>> start ARTICLE

Project Goal(s): Provide training in restorative justice practices. Empower people to heal from violence. Teach ways to transform conflicts into peace. Use restorative justice practices to resolve conflicts in communities.
Personal Data
Joanne is originally from Philadelphia, PA. She worked for many years as a junior-high school teacher and school principal in Philadelphia and Washington, DC. She participated in Our Lady of Perpetual Help Parish in Anacostia, DC. Joanne has done volunteer work at women’s shelters, with literacy programs, and in educational groups. She also worked with RCIA programs and participated as a member of Parish Councils.
Joanne first joined Maryknoll Lay Missioners in 1991 and served in Brazil until 1995. At that time her work was with a grassroots housing group organizing people in shantytowns and with helping to empower women. Upon returning to the U.S., she served as the Co-Director of Franciscan Mission Service. She rejoined Maryknoll Lay Missioners in 2000 and has served in Brazil since that time. She worked for many years with victims of domestic violence and is a founding member of Association Fala Mulher, an organization that works to heal women who are victims of domestic violence and helps them to develop non-violent communication and life skills.

>> end ARTICLE
>> start DATA LINES

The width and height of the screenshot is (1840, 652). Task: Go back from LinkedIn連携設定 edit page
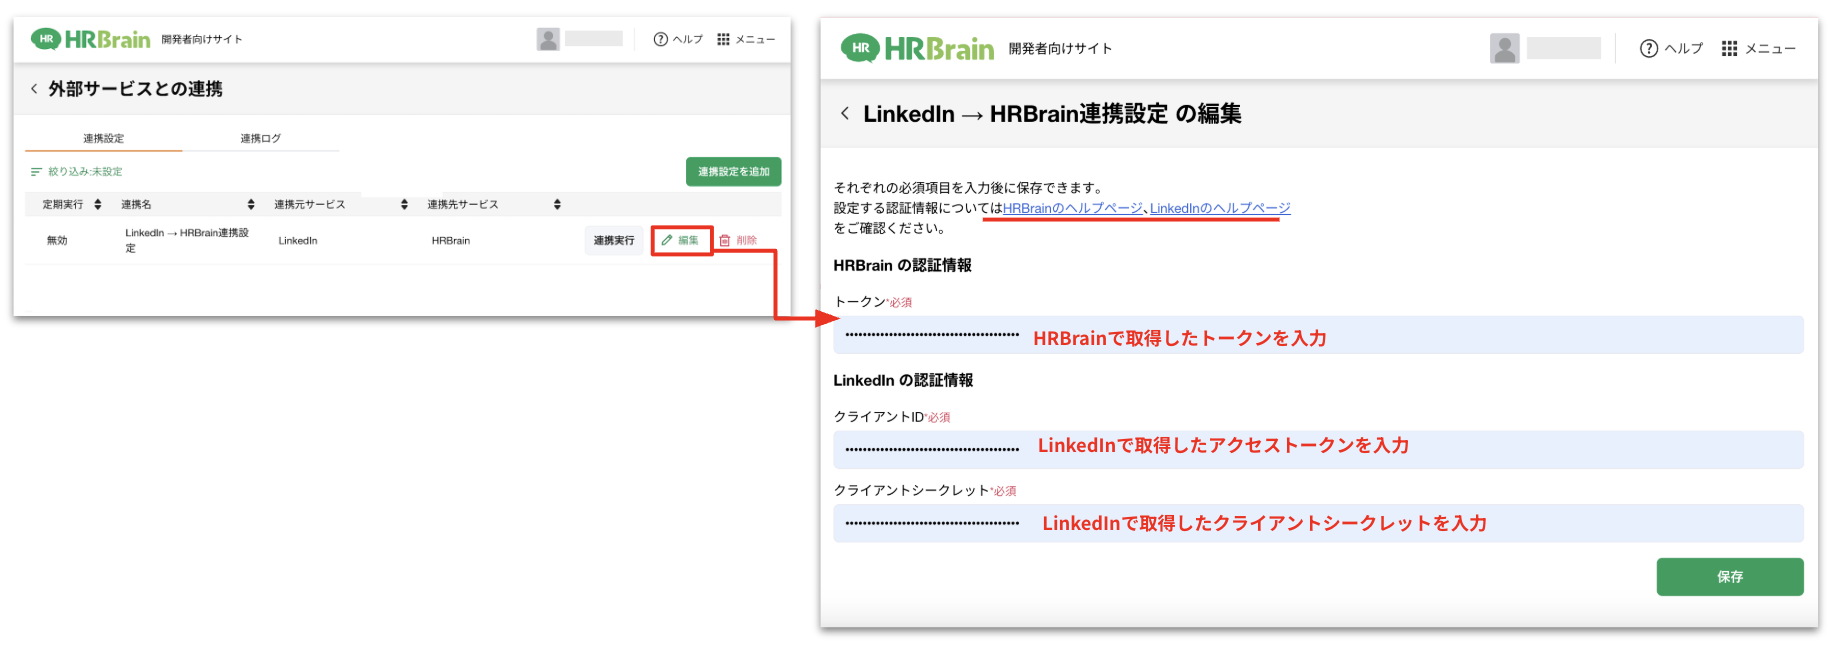point(845,113)
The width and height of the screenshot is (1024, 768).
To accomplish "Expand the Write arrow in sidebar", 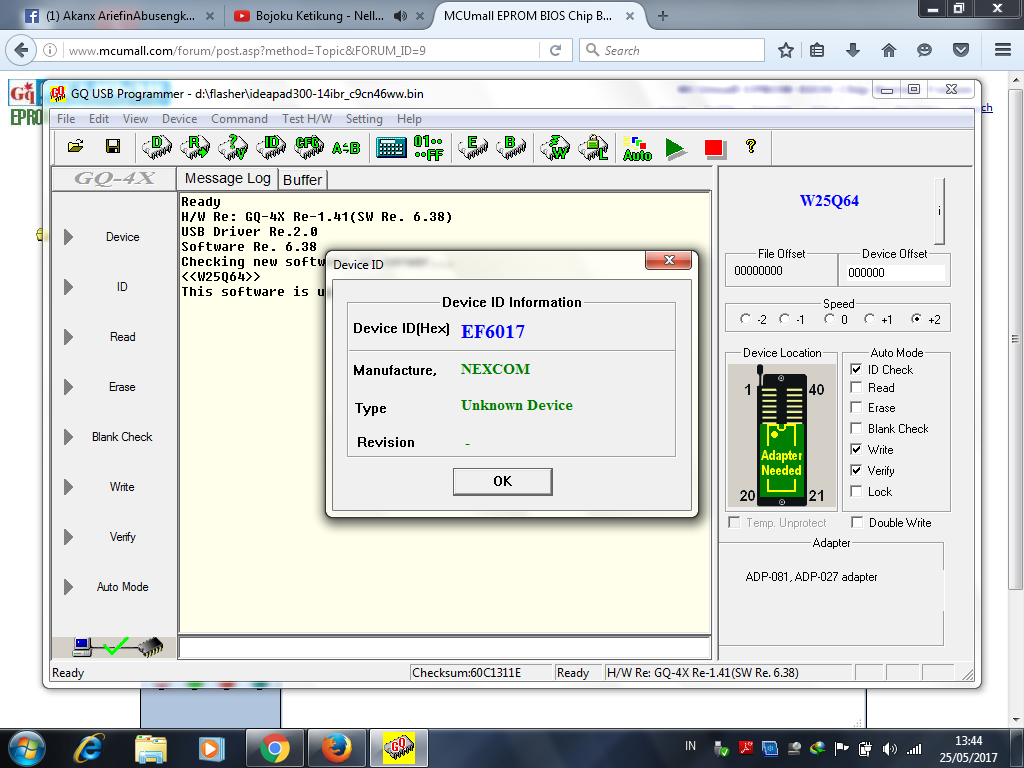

>> end DATA LINES

## TASK DETAILS
Please return the profile of Joanne word for word, in full. The listing isn't needed for anything here.

## EXERCISE RESPONSE
Project Goal(s): Provide training in restorative justice practices. Empower people to heal from violence. Teach ways to transform conflicts into peace. Use restorative justice practices to resolve conflicts in communities.
Personal Data
Joanne is originally from Philadelphia, PA. She worked for many years as a junior-high school teacher and school principal in Philadelphia and Washington, DC. She participated in Our Lady of Perpetual Help Parish in Anacostia, DC. Joanne has done volunteer work at women’s shelters, with literacy programs, and in educational groups. She also worked with RCIA programs and participated as a member of Parish Councils.
Joanne first joined Maryknoll Lay Missioners in 1991 and served in Brazil until 1995. At that time her work was with a grassroots housing group organizing people in shantytowns and with helping to empower women. Upon returning to the U.S., she served as the Co-Director of Franciscan Mission Service. She rejoined Maryknoll Lay Missioners in 2000 and has served in Brazil since that time. She worked for many years with victims of domestic violence and is a founding member of Association Fala Mulher, an organization that works to heal women who are victims of domestic violence and helps them to develop non-violent communication and life skills.